Collected data entries
[Start of Attachment]

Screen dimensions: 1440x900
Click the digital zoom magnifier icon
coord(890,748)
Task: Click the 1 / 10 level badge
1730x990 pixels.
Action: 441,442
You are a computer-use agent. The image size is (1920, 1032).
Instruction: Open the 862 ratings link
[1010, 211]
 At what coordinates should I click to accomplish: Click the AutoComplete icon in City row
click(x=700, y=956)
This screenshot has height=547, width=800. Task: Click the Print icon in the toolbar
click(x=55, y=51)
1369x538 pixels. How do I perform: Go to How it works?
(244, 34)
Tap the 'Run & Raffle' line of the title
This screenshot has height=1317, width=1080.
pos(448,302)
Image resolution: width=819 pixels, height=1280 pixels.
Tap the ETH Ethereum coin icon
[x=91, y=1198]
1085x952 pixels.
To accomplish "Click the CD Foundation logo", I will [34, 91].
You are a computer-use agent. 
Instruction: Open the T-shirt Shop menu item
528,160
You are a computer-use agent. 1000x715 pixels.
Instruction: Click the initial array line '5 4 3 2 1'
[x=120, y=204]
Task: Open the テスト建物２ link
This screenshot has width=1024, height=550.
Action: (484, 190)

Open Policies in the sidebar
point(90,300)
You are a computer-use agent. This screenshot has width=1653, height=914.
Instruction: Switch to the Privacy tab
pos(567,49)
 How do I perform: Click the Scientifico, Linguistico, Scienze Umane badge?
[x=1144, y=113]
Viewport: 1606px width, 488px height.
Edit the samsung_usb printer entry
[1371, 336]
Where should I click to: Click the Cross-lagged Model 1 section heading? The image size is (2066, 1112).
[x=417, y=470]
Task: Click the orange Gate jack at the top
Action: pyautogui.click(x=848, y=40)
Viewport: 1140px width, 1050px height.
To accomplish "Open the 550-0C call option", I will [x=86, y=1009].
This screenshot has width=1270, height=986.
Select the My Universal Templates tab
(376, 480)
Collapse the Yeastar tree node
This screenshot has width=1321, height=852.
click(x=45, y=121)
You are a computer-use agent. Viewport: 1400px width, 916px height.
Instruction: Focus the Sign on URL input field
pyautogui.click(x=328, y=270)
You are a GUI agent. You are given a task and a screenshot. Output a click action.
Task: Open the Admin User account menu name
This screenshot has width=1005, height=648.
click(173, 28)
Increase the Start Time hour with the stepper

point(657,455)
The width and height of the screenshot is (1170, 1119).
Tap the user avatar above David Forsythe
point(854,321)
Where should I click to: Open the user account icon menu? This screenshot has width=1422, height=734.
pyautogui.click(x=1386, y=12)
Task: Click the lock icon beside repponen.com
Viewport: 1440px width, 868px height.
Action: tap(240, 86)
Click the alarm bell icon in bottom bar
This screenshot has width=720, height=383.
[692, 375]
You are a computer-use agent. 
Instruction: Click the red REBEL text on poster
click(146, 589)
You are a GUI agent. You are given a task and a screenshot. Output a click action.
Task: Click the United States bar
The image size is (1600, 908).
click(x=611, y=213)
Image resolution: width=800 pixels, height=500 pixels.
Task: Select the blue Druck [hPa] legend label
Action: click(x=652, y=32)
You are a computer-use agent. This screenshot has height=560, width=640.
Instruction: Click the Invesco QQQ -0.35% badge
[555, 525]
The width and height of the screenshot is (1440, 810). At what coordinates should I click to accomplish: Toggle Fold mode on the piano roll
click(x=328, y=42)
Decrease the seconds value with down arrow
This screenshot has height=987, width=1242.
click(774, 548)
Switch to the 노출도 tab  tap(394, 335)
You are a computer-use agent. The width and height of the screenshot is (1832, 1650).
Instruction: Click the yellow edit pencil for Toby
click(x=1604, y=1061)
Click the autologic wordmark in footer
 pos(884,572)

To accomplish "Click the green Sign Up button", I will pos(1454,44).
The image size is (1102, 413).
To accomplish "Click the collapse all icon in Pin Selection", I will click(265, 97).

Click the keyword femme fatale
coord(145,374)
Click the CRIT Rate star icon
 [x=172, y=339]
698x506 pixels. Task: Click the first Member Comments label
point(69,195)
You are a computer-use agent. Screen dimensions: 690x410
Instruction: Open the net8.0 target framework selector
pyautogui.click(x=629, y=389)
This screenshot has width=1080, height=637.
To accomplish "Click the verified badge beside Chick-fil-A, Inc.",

[End of Attachment]

• [Work required]: What you return must be the lines above that run from the line with "Instruction: Open the 862 ratings link" to the line with "You are a computer-use agent. Viewport: 1400px", inclusive, each copied exactly.

• [Answer]:
Instruction: Open the 862 ratings link
[1010, 211]
 At what coordinates should I click to accomplish: Click the AutoComplete icon in City row
click(x=700, y=956)
This screenshot has height=547, width=800. Task: Click the Print icon in the toolbar
click(x=55, y=51)
1369x538 pixels. How do I perform: Go to How it works?
(244, 34)
Tap the 'Run & Raffle' line of the title
This screenshot has height=1317, width=1080.
pos(448,302)
Image resolution: width=819 pixels, height=1280 pixels.
Tap the ETH Ethereum coin icon
[x=91, y=1198]
1085x952 pixels.
To accomplish "Click the CD Foundation logo", I will [34, 91].
You are a computer-use agent. 
Instruction: Open the T-shirt Shop menu item
528,160
You are a computer-use agent. 1000x715 pixels.
Instruction: Click the initial array line '5 4 3 2 1'
[x=120, y=204]
Task: Open the テスト建物２ link
This screenshot has width=1024, height=550.
Action: (484, 190)

Open Policies in the sidebar
point(90,300)
You are a computer-use agent. This screenshot has width=1653, height=914.
Instruction: Switch to the Privacy tab
pos(567,49)
 How do I perform: Click the Scientifico, Linguistico, Scienze Umane badge?
[x=1144, y=113]
Viewport: 1606px width, 488px height.
Edit the samsung_usb printer entry
[1371, 336]
Where should I click to: Click the Cross-lagged Model 1 section heading? The image size is (2066, 1112).
[x=417, y=470]
Task: Click the orange Gate jack at the top
Action: pyautogui.click(x=848, y=40)
Viewport: 1140px width, 1050px height.
To accomplish "Open the 550-0C call option", I will [x=86, y=1009].
This screenshot has width=1270, height=986.
Select the My Universal Templates tab
(376, 480)
Collapse the Yeastar tree node
This screenshot has width=1321, height=852.
click(x=45, y=121)
You are a computer-use agent. Viewport: 1400px width, 916px height.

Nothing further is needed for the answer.